The other country where we are primarily active is Ethiopia, where we have a volunteer refugee agent assisting in various types of cases, ranging from medical needs to facilitating communication with agencies such as UNHCR and ARRA. We also have an agent and members in Israel, where there is an acute problem facing acceptance of about 35,000 Eritrean refugees.
In other countries, we assist via phone calls and e-mails whereby we provide guidance and assistance for refugees in need. We are in frequent contact with an agent in North Sinai, who deals with refugees affected by the criminal trafficking, torture and extortion. We also help by getting assistance and sometimes providing cash assistance, for refugees in acute situations of danger or need in various countries, including Sudan, Uganda, Libya, Egypt, Yemen, Ukraine, Slovakia, Thailand and Israel, among others.
In a broader sense, we have worked extensively to create awareness of the overall problem with the mistreatment of Eritreans and in particular the torture and abuse and extortion of refugees in the Sinai. Toward this end, we have had discussions with US congressional staff members that are involved with African issues, and have provided extensive input and encouragement to journalists, including some who are with notable news services such as CNN International and The Wall Street Journal.
Back to you. Many Eritreans are aware that your personal support to needy Eritreans goes even far beyond what many humanitarian organizations do. Eritreans who happen to be Individual beneficiaries of your support in many parts of the world widely talk about your benevolence and humanitarian charity.

**Data section:**
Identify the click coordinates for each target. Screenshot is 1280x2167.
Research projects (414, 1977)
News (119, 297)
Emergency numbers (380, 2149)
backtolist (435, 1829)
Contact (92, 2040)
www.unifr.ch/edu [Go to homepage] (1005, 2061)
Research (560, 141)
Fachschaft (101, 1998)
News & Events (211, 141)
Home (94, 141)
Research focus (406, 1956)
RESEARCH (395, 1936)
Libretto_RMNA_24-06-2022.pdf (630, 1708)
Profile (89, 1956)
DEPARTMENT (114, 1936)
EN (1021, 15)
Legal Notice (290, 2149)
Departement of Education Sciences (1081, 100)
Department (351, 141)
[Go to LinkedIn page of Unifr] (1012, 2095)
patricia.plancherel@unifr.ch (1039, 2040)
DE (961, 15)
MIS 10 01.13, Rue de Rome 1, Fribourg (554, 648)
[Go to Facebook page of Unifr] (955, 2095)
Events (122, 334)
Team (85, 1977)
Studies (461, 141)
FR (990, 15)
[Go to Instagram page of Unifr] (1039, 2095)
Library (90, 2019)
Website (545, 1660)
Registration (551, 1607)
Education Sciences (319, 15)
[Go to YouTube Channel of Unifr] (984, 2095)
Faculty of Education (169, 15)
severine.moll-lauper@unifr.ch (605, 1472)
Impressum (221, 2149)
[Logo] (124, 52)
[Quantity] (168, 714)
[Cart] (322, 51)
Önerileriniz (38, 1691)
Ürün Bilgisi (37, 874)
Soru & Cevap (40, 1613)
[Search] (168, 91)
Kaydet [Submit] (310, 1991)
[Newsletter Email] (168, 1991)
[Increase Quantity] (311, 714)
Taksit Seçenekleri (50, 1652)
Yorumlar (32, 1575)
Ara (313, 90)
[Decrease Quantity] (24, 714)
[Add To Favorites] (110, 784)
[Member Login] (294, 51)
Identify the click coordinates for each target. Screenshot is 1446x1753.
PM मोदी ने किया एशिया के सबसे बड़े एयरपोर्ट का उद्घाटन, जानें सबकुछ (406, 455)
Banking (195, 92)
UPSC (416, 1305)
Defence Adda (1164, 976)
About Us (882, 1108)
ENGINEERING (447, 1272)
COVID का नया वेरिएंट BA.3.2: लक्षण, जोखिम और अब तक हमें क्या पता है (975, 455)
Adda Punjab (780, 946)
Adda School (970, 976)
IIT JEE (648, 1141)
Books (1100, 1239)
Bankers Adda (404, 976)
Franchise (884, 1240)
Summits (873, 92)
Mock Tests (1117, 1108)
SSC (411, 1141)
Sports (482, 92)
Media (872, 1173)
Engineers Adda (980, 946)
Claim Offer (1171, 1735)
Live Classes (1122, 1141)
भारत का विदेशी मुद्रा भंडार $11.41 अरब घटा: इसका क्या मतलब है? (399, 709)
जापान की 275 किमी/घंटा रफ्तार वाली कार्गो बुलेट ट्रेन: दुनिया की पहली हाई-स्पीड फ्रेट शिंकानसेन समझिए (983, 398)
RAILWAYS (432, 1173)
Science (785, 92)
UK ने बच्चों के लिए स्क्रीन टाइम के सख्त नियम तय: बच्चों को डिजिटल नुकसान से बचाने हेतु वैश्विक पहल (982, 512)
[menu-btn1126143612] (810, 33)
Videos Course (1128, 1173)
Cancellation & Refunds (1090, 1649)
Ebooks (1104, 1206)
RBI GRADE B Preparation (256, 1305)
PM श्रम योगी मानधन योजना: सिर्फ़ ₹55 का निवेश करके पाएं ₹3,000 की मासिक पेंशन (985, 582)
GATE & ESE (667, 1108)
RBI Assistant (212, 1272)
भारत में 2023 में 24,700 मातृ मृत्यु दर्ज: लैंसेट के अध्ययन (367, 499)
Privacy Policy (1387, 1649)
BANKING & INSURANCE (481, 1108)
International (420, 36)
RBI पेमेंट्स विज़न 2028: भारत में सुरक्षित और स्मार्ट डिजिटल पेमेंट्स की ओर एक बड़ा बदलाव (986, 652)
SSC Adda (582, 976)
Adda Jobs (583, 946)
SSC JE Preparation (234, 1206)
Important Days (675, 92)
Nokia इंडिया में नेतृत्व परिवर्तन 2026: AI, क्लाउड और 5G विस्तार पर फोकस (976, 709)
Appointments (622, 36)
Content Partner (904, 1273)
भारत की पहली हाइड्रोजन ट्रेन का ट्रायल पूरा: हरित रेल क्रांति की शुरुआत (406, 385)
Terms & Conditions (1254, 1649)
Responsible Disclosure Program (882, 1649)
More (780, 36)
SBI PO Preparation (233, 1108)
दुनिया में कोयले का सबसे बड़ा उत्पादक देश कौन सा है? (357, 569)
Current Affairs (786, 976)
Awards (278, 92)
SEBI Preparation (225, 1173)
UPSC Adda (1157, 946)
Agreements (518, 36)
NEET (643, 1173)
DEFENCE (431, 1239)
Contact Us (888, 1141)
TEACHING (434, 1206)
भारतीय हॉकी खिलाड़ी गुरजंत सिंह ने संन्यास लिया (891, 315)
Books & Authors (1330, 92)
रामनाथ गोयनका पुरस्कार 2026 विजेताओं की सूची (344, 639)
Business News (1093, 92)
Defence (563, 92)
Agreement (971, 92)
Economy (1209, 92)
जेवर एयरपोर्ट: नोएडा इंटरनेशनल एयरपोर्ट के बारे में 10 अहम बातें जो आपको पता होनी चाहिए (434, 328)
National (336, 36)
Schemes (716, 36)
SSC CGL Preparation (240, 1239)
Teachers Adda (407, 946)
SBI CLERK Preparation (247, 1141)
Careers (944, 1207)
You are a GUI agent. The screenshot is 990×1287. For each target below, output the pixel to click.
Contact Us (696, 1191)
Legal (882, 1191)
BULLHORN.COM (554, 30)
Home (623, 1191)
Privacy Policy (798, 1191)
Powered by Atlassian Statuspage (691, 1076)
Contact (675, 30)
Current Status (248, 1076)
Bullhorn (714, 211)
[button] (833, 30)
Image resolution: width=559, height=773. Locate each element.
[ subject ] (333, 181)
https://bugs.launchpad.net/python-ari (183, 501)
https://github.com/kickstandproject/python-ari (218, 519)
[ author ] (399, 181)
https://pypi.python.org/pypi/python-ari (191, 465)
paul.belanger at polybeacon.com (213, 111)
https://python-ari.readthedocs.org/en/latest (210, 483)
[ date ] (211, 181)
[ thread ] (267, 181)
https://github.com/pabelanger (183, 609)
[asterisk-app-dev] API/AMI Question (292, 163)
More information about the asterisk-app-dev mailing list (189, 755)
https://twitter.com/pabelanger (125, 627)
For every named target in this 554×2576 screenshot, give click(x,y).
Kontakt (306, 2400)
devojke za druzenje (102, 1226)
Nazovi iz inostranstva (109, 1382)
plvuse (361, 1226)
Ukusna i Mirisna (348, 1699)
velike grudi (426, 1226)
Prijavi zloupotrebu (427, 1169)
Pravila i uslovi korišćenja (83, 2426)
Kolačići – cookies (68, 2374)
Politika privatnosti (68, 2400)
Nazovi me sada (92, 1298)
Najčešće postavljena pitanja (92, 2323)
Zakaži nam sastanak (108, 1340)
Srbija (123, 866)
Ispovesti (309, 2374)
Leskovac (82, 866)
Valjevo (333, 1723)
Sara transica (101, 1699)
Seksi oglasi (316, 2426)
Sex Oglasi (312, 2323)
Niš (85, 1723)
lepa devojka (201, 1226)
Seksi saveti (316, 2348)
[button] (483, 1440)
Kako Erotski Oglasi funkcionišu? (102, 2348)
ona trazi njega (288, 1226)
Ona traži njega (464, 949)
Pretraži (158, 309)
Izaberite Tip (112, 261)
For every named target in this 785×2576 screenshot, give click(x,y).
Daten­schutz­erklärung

**Task requirements:**
1) Please reproduce the passage from the text on aiding Eritrean refugees, beginning at the words "The other country" and stopping after "Israel, among others.".
2) Summarize the text on aiding Eritrean refugees in three sentences.
3) Write what comes next in the text on aiding Eritrean refugees, starting after its final sentence.
The rows are not needed for anything here.

**Task-by-task answers:**
1)
The other country where we are primarily active is Ethiopia, where we have a volunteer refugee agent assisting in various types of cases, ranging from medical needs to facilitating communication with agencies such as UNHCR and ARRA. We also have an agent and members in Israel, where there is an acute problem facing acceptance of about 35,000 Eritrean refugees.
In other countries, we assist via phone calls and e-mails whereby we provide guidance and assistance for refugees in need. We are in frequent contact with an agent in North Sinai, who deals with refugees affected by the criminal trafficking, torture and extortion. We also help by getting assistance and sometimes providing cash assistance, for refugees in acute situations of danger or need in various countries, including Sudan, Uganda, Libya, Egypt, Yemen, Ukraine, Slovakia, Thailand and Israel, among others.

2) The group is mainly active in Ethiopia, where a volunteer refugee agent helps with cases ranging from medical needs to communication with UNHCR and ARRA. It also has an agent and members in Israel, where about 35,000 Eritrean refugees face an acute problem of acceptance, and elsewhere it guides refugees by phone and e-mail, keeps in contact with an agent in North Sinai, and sometimes gives cash to refugees in danger, while raising awareness through US congressional staff and journalists. The last paragraph turns to the person being addressed, saying that Eritreans who have received that person's support widely talk about that benevolence and charity.

3)
Can you tell us some of the countries that you were involved in to support Eritreans in terms of asylum seeking, fulfilling their material and financial needs etc..?
Well, the various are countries listed above. Here are some recent examples:
- We heard from a volunteer who was helping a young Eritrean woman who had been trafficked to Thailand and was presently in jail. The volunteer did not know what to do. We first directed her to the local UNHCR office to arrange for the girl’s evaluation to be classed as a refugee. The girl did not speak nor read English so we provided translations to Tigrinya of UNHCR instructions and of notes from the volunteer to the refugee. The refugee was subsequently classified as a bona fide refugee, and furthermore was referred to Canada for resettlement. We just learned that she has moved to Canada already.
- We heard from a refugee who was hospitalized in the Ukraine, and in dire need of an expensive antibiotic for an infection in his spine. In working with local organizations there, we successfully sent funds in order to purchase the needed medication, which was then delivered promptly to the doctor treating this fellow.
- We assisted a group of four refugees in the Ukraine, who had not been accorded asylum there, and who had attempted to move to Slovakia.
- We had been involved assisting with the case of the Eritrean football team who had defected to Uganda in early December, 2012; recently, we assisted in their being moved to a new safe place, where they would not be bothered by Eritrean regime supporters, who had been embarrassed by the fact that an athletic team had chosen to flee their country.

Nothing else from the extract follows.